At the time the inmates being held in Custer County were arrested, the jail was housing 48 inmates, he said.

Custer County offered Woodward County a discount fee of $10 a day for housing the inmates, Stanley said. However, that fee is for a short term. If the inmates are held in Custer County for a long period of time, the fee will go up to $20 to $25 a day, Stanley said.

The Mooreland inmates are originally from Guatemala and are in the United States illegally, Stanley said.

They are being held without bond following their recent arraignment in Woodward County District Court.

Isidro Juarez Ramos, 29, and Julio Juarez Ramos, 22, are charged in the death of a third man from Guatemala, Antonio Lopez Velasquez.

The men were charged with murder after allegedly confessing to strangling Velasquez May 16 with a rope in Mooreland and allegedly leading law officers to his body, which was located near an oil field southeast of Mooreland near some trees.

Stanley has said overcrowding is not the only issue the Woodward County Jail faces.

It is fraught with plumbing problems and security issues and is constantly in need of repair.

A jail inspector has told the sheriff a new facility is needed, Stanley said.

Last Monday, the Woodward County Commission set Aug. 11 as a date for a referendum to ask voters to raise the county sales tax for a period of 10 years to pay for a new detention center.

The proposed detention center would house either 118 beds or 124 beds and would cost $10 million.

Currently, the county has a sales tax in effect in the amount of two tenths of a cent.

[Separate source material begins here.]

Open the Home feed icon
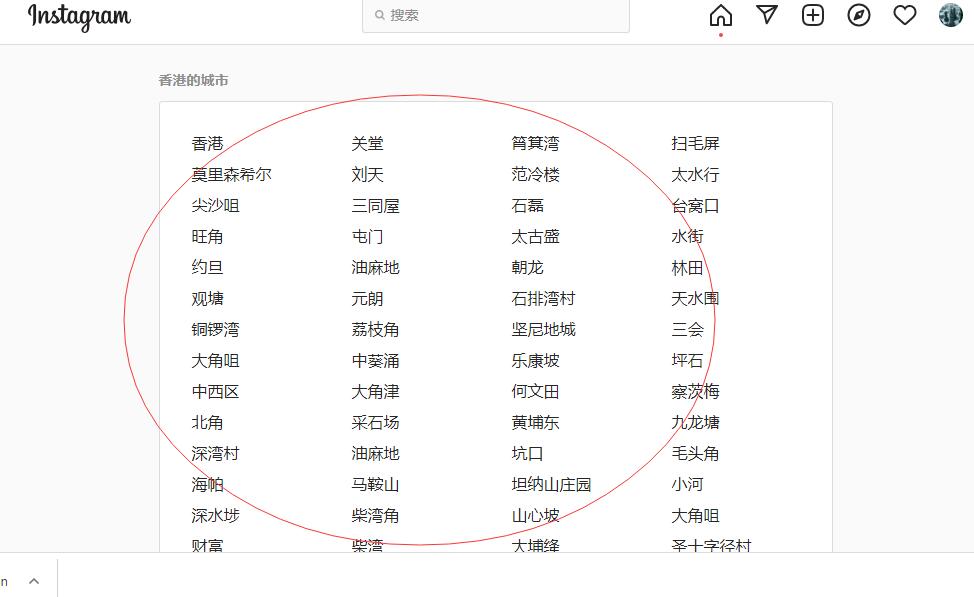This screenshot has height=597, width=974. [x=719, y=15]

A sales tax increase to pay off a new detention center over a 10-year period would raise that amount by five eighths of a cent to .825 of a cent until the detention center was paid off.

After the detention center was paid for, the sales tax would revert to four tenths of a cent, of which two tenths would be used to pay for maintenance, operation and salaries for the center.

The remaining two tenths of a cent would continue to pay for other county programs.